Boats Are Meant to Be Used

A new year always sneaks up fast. One minute it’s dark early and everything’s winterized, the next you’re standing on the dock thinking about longer days, better weather, and the work it takes to get a boat ready to leave the dock again.

This is the stretch where it starts. De-winterization, spring commissioning, and tuning things up for another season on the water. Systems get checked. Fluids get changed. Batteries get tested. You start remembering what worked last year — and what definitely didn’t.

It’s not glamorous, but it’s part of the rhythm.

Winter Ends. Work Begins.

Getting a boat ready for the season isn’t about flipping switches and hoping for the best. It’s about undoing winter the right way and setting yourself up for months of use instead of problems.

This is when you:

  • Wake systems back up slowly

  • Chase the small issues before they become big ones

  • Remember why preventative maintenance matters

  • Relearn the sounds, smells, and quirks of your boat

Every season starts with this work. Skipping it just means paying for it later — usually when the weather’s good and the dock is busy.

Boats Don’t Like Sitting Still

Boats are meant to be run. They’re meant to move water, burn fuel, cycle systems, and reveal issues while you still have time to fix them. Sitting idle doesn’t preserve them — it hides problems until they show up at the worst possible moment.

Commissioning season is your chance to get ahead of that. To put eyes and hands on everything before the miles start stacking up. To make sure the boat is ready to be used the way it was intended.

Because once the season is underway, there’s no pause button.

Getting Ready Is Part of Using

There’s a mindset that comes with this time of year. You stop thinking about boats as projects and start thinking about them as tools again. Tools that need attention, tuning, and respect if they’re going to do their job reliably.

Spring work isn’t separate from boating — it is boating.

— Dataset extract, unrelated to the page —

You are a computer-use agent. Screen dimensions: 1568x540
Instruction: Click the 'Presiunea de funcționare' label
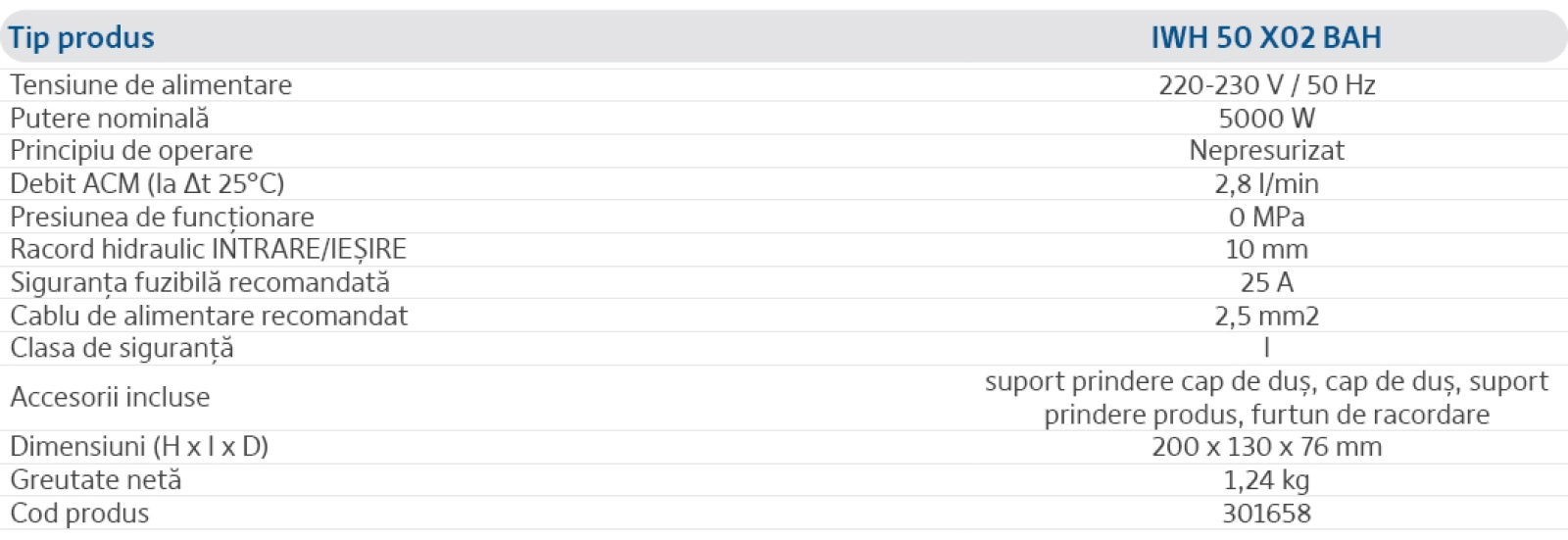[x=162, y=218]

It’s how you earn the season before it starts.

That’s the side of the water life that doesn’t always make the highlight reel, but it’s the part that matters most.

Built for the Season Ahead

As the days get longer and the boats start waking up, this is the moment to set the tone for the year. Get things right. Fix what needs fixing. Tune what needs tuning. Then go use it.

That mindset — using boats as they’re meant to be used, and putting in the work that supports that — is what everything here is built around.

Another season is coming.
Let’s get the boats ready.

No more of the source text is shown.